En temps de crise sanitaire, les médecins des hôpitaux civils partagent-ils le même vécu que les médecins des groupes d’intervention de l’armée ou de la police ?
En définitive, il y a une similarité du vécu sur plusieurs points. D’abord, les médecins des groupes d’intervention de l’armée ou de la police partagent avec les médecins des hôpitaux civils les expériences de gestion de flux. La dimension organisationnelle est donc, au moins pour une part, intégrée. Par ailleurs, la nécessité de répondre à la menace est également sensible chez tous les médecins qui ont à faire à la menace. Les différences tiennent plus en réalité au corps de métier qu’au vécu. Psychologiquement, on peut penser qu’ils vivent la même chose. Certes, un virus n’est pas une arme. Pour un médecin de groupe d’intervention, une arme est peut-être moins menaçante qu’un virus, et inversement pour un médecin en hôpital. Tout est donc question de maîtrise de l’objet qu’on doit traiter : en termes d’inquiétude, les médecins militaires sont à maîtriser une menace spécifique et particulière. La menace bactériologique est bien prise en compte au niveau de l’unité de combat mais dans un cadre espace/temps peu comparable avec la situation actuelle. On parle ici d’un virus qui menace l’équilibre mondial. La réponse doit donc s’inscrire de façon collective, globale et dans la durée.
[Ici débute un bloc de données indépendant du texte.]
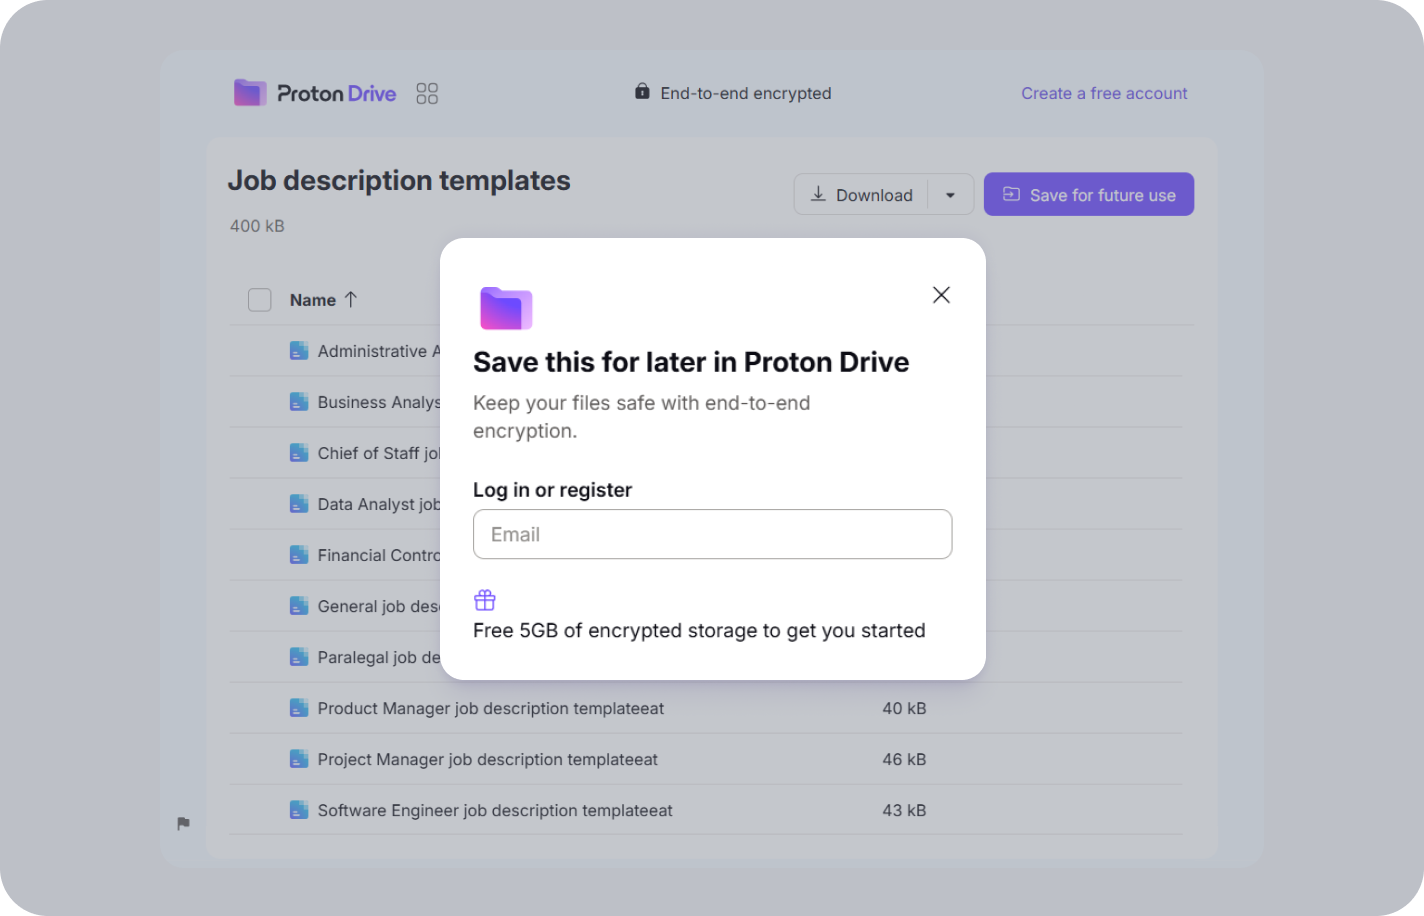Open the Data Analyst job template
The width and height of the screenshot is (1424, 916).
point(378,504)
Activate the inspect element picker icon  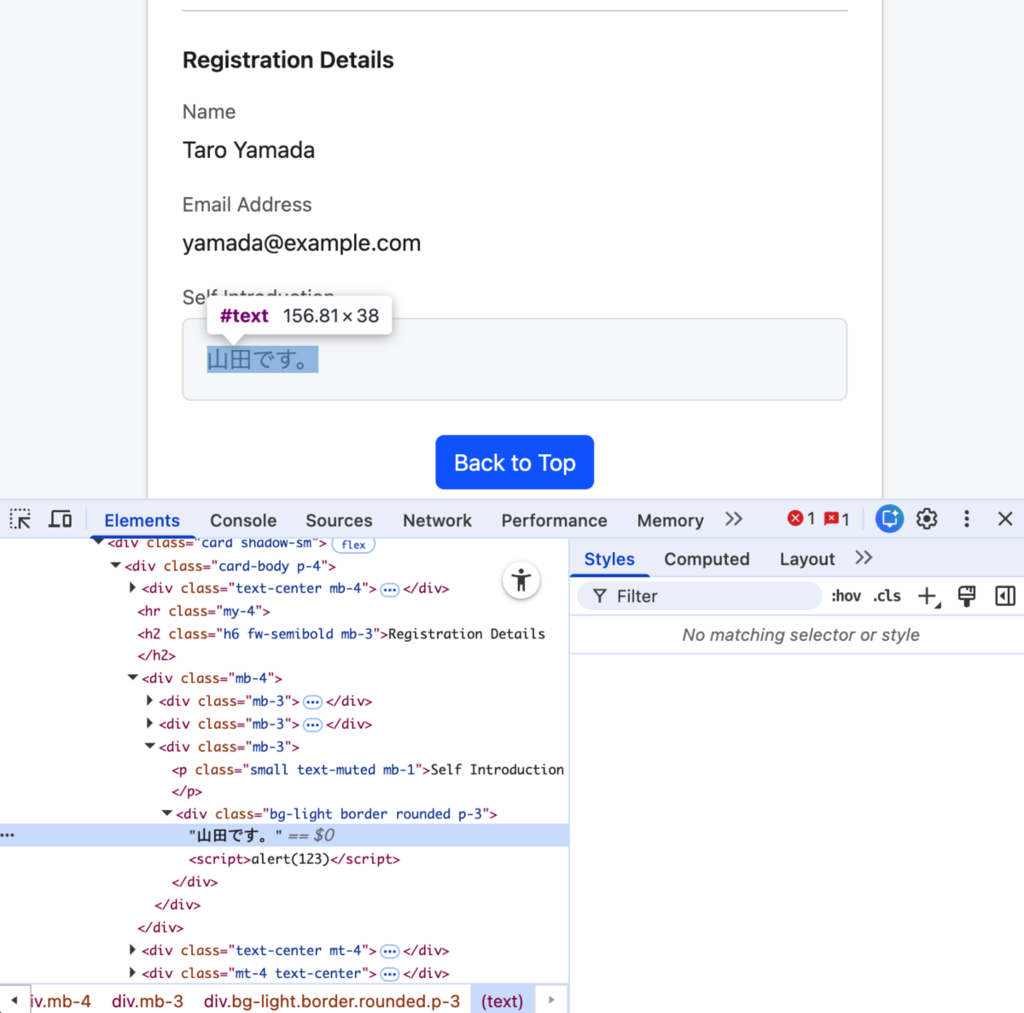tap(20, 519)
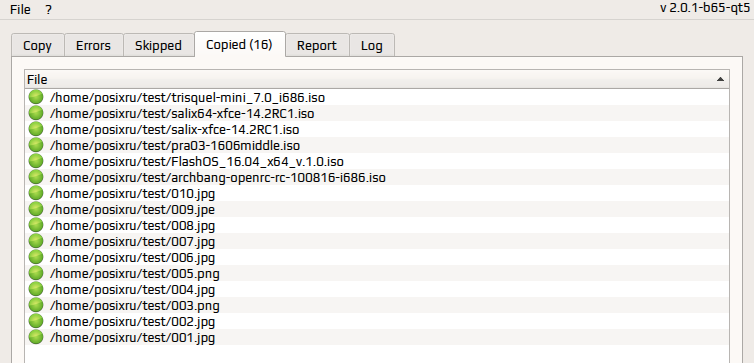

Les grandes différences ont trait à la formation. Les militaires sont formés à la résilience et, dans certains cas, ont intégré la prise en compte du facteur de l’amélioration – capacité à s’améliorer. Ces questions dépassent d’ailleurs la question du traitement des crises, et sont donc des facteurs clés pour « faire face » à toutes les situations.